At the centre of America's developing crisis is its burgeoning debt, its declining imperial power, the demise of the petrodollar and the inability to issue sufficient bonds to feed its debt.
Printing
machine: US Treasury issuing more bonds to feed soaring debt but
there are no takers
RT,
13
October, 2018
The
US Treasury is selling $74 billion of debt this week to fund the
rising budget deficit stemming from the Trump administration’s
massive tax cut introduced last December and the country’s massive
overall debt.
The
new debt will be issued in a three-year, 10-year and 30-year bond
supply this week, Reuters reports, quoting US Treasury data. In late
September, the Treasury sold a combined $106 billion of debt amid
cooling demand from investors.
With
countries like Japan, China, Russia and Turkey buying less and
selling more US debt, foreign purchases at Treasury auctions have
slowed down. One of the reasons is the trade war between the US and
China, which has given a boost to the dollar. Bond dealers have been
buying more US debt, but they quickly resell it to make a profit.
Last
week’s data shows that the US budget deficit soared to an estimated
$782 billion in Donald Trump’s first full fiscal year as president.
This is the largest fiscal deficit for the US since 2012.
There
are concerns that US debt is growing out of control. America’s debt
currently stands at $21.5 trillion, while the Treasury said the US
government paid $523 billion in interest in fiscal 2018, the highest
on record.
Trump
will soon announce a plan to tackle the debt, according to the US
president’s chief economist Kevin Hassett. “The deficit is
absolutely higher than anyone would like. As you watch our next
budget come out – and you’ll start to see things in the next few
weeks – then you’ll see a much more aggressive stance” in
tackling it, he said, as quoted by Bloomberg.
Soaring
by $38,000 per second: US national debt now exceeds $21.5 trillion
RT,
3
October, 2018
The latest data from the US Treasury Department shows America’s gross national debt ballooned by $1.2 trillion to a breathtaking $21.52 trillion on September 28, the last day of fiscal year 2018.
During that period, the US national debt increased by 6.3 percent and now amounts to 105.4 percent of the country’s current-dollar Gross Domestic Product (GDP).
According to the Treasury Department’s Bureau of the Fiscal Service, the national debt at the end of fiscal year 2017 was an estimated $20.25 trillion.
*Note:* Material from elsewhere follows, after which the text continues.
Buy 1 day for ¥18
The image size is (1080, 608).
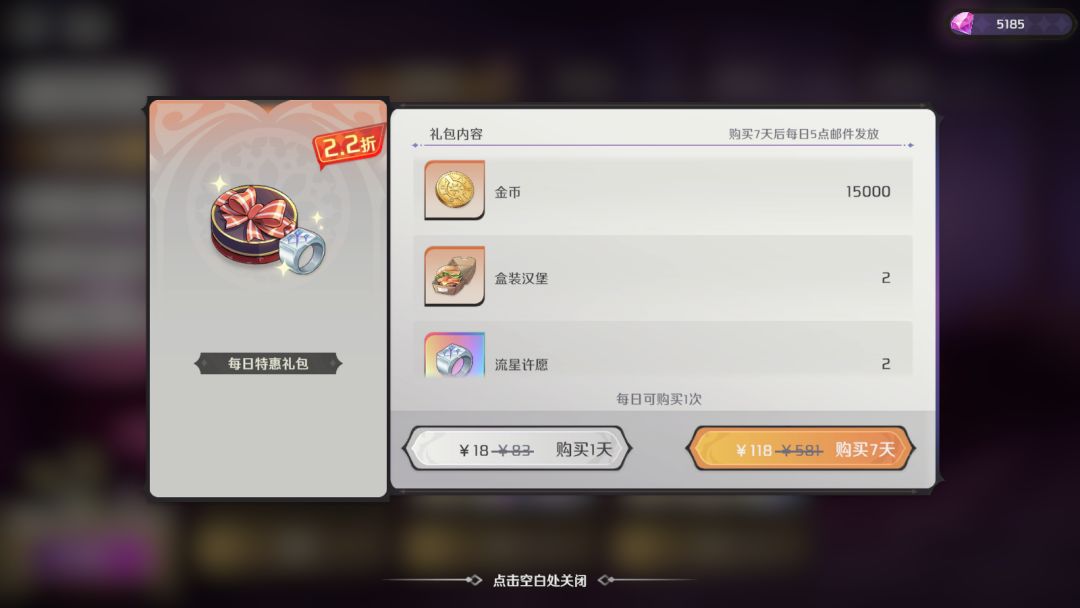coord(517,449)

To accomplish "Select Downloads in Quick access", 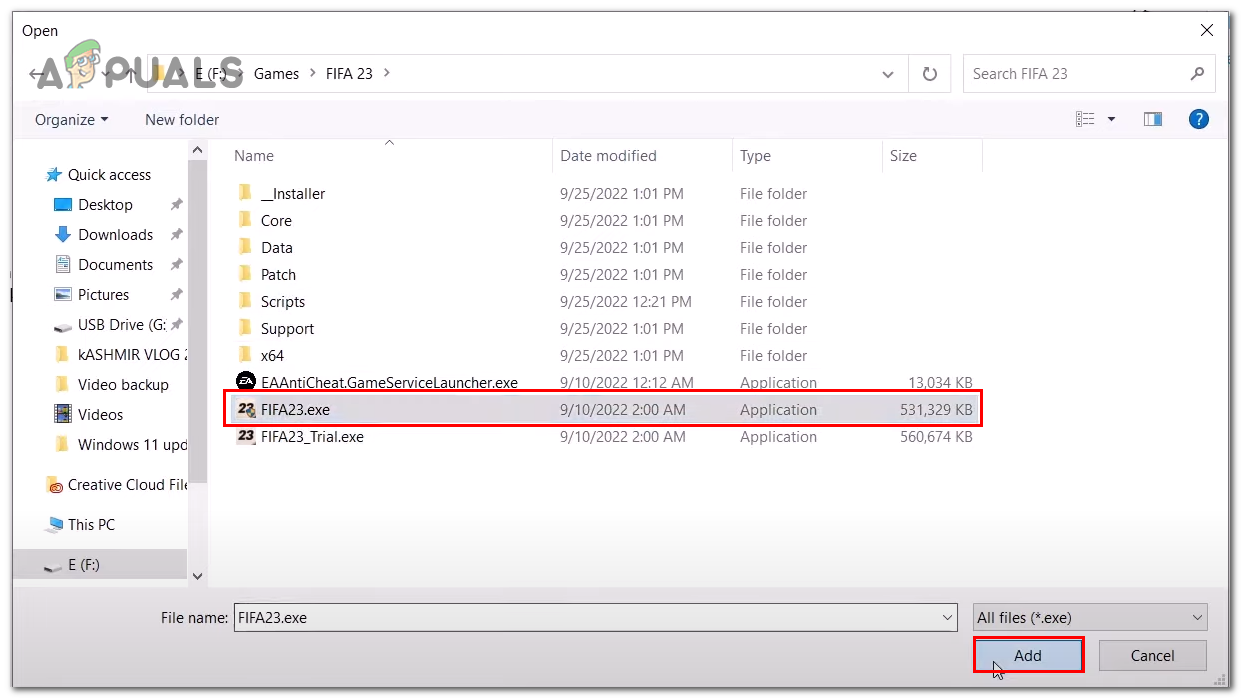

The large deficit is a result of federal benefit payments pushed into August instead of September, the service said.
“Where the threshold is too high, we don’t know. But rising forever is definitely an unsustainable, big problem. And we’re the only advanced economy on an unsustainable course,” economist Jason Furman at Harvard’s Kennedy School of Government told the Public Radio International (PRI).
“We’re the only advanced economy where the debt is expected to rise as a share of GDP over the next five years. All the other advanced economies, it’s falling,” he added.
The budget deficit hit $214 billion in August, which is double the amount compared with the same period a year ago.
The Congressional Budget Office (CBO) estimates that the “deficit” will be $895 billion in fiscal 2018. It said that in just a few years the US will be paying more in interest to pay down the national debt than on the military or Medicare.
“The fact that we are in the 10th year of an economic expansion now and debt keeps rising is really extraordinary and very irresponsible. Unless Congress fundamentally changes its path, we are headed for a Greek-type crisis,” said Chris Edwards, director of tax policy studies at the Cato Institute, a think tank in Washington.
He explained: “A rising debt could create this crisis situation where interest rates spike, the government has to take drastic actions, perhaps cutting benefits, social security and other benefits radically, or hiking taxes dramatically, which will damage the economy.”